ABOUT THIS TASK
Return an exact transcript of the material below from the line containing "Task: Select the Director" through its final line, and no other lines.

EXTRACTED INFORMATION
BEGIN

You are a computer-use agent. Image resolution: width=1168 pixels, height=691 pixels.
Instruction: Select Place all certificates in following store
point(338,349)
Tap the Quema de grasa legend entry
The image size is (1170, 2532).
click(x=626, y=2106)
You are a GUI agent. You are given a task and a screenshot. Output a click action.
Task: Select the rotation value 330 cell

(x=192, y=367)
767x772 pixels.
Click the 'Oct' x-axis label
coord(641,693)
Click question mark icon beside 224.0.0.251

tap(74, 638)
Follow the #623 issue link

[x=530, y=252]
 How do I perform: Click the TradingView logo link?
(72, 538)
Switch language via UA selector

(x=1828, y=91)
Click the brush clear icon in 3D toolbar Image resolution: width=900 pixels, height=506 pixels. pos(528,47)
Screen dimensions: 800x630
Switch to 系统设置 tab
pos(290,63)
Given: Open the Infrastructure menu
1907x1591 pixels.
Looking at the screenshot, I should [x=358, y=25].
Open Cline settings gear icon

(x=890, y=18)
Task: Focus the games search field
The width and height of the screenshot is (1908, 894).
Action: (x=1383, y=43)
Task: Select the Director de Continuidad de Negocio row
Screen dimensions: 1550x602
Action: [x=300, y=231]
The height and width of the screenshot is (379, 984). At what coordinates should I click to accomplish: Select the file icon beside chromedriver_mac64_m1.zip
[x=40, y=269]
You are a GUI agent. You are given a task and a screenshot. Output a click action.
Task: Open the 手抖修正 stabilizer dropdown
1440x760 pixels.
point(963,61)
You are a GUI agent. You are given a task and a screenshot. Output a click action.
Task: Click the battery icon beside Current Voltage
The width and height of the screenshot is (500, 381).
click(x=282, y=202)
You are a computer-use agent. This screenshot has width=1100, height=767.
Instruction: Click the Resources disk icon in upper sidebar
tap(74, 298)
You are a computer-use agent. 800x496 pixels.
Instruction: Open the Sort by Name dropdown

END

RESPONSE AREA
Task: Select the Director de Continuidad de Negocio row
Screen dimensions: 1550x602
Action: [x=300, y=231]
The height and width of the screenshot is (379, 984). At what coordinates should I click to accomplish: Select the file icon beside chromedriver_mac64_m1.zip
[x=40, y=269]
You are a GUI agent. You are given a task and a screenshot. Output a click action.
Task: Open the 手抖修正 stabilizer dropdown
1440x760 pixels.
point(963,61)
You are a GUI agent. You are given a task and a screenshot. Output a click action.
Task: Click the battery icon beside Current Voltage
The width and height of the screenshot is (500, 381).
click(x=282, y=202)
You are a computer-use agent. This screenshot has width=1100, height=767.
Instruction: Click the Resources disk icon in upper sidebar
tap(74, 298)
You are a computer-use agent. 800x496 pixels.
Instruction: Open the Sort by Name dropdown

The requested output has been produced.